● **Problem to solve**:
I'd like the entries repeated exactly, without their pictures.

START Data to examine

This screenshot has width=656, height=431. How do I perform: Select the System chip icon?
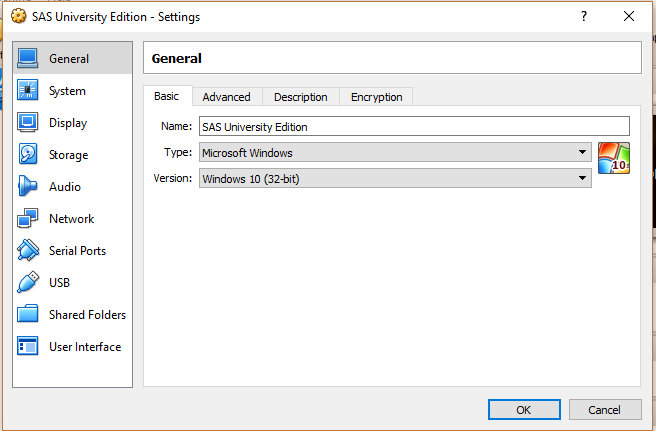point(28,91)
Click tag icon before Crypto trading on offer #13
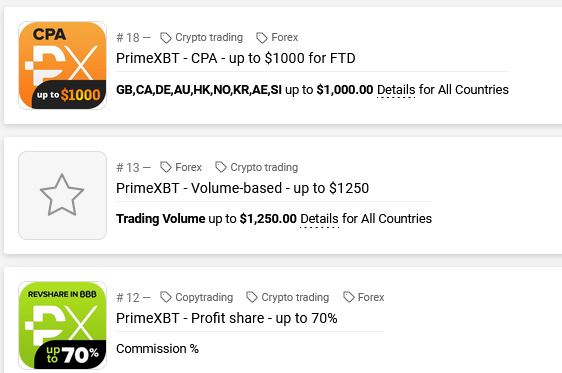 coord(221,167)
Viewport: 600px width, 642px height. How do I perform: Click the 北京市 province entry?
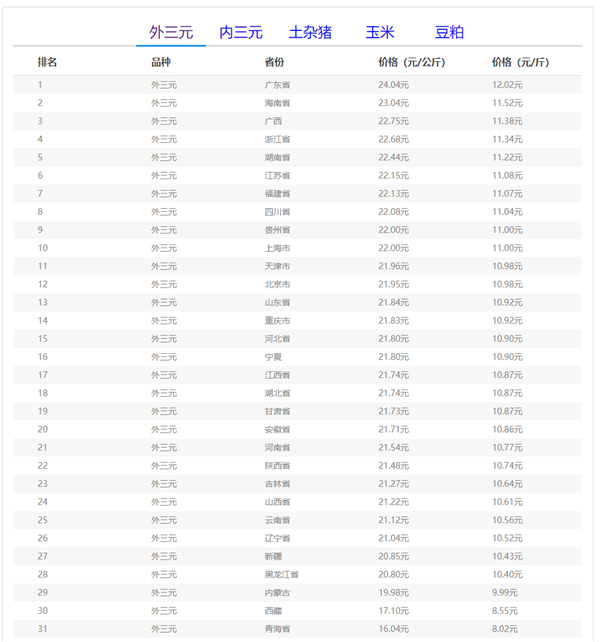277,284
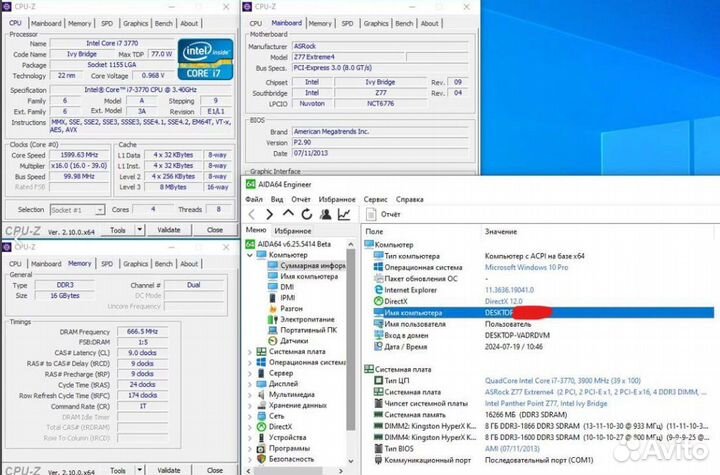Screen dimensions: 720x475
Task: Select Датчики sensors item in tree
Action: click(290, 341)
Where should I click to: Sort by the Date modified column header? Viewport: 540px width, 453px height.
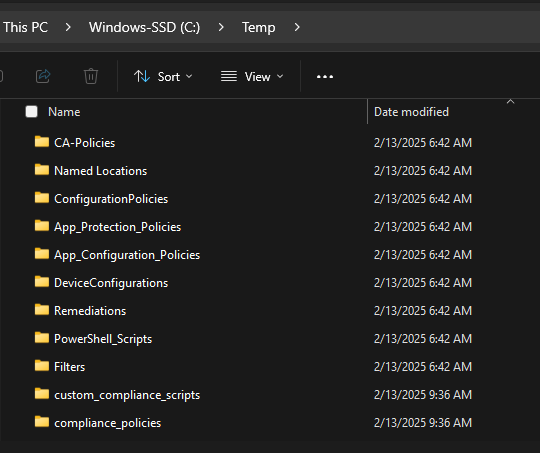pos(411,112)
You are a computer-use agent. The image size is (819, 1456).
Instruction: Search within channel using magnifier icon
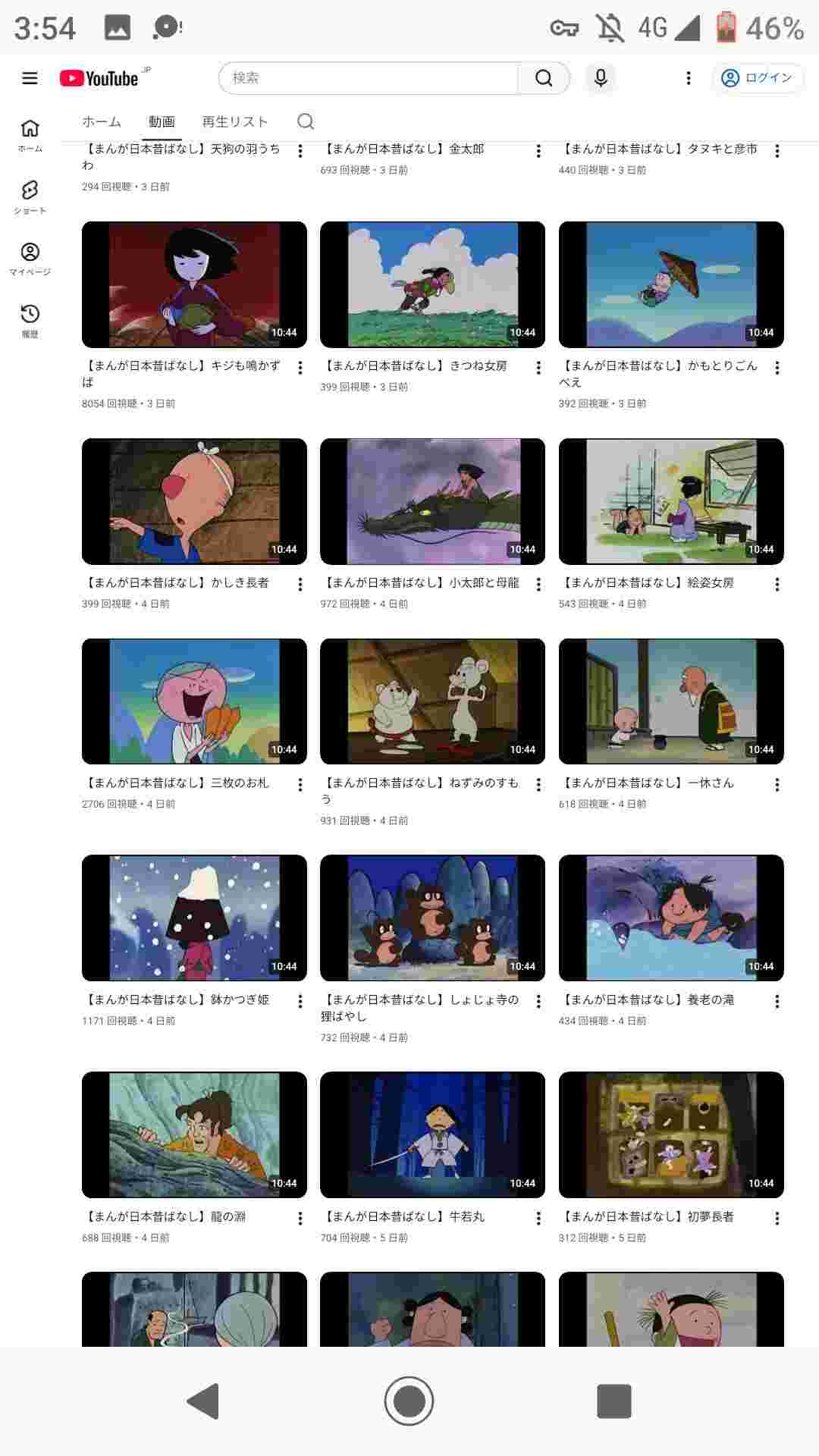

END Data to examine

● **Written solution**:
This screenshot has width=656, height=431. How do I perform: Select the System chip icon?
point(28,91)
Click tag icon before Crypto trading on offer #13
 coord(221,167)
Viewport: 600px width, 642px height. How do I perform: Click the 北京市 province entry?
277,284
Screen dimensions: 720x475
Task: Select Датчики sensors item in tree
Action: click(290, 341)
Where should I click to: Sort by the Date modified column header? Viewport: 540px width, 453px height.
pos(411,112)
You are a computer-use agent. The image size is (819, 1456).
Instruction: Search within channel using magnifier icon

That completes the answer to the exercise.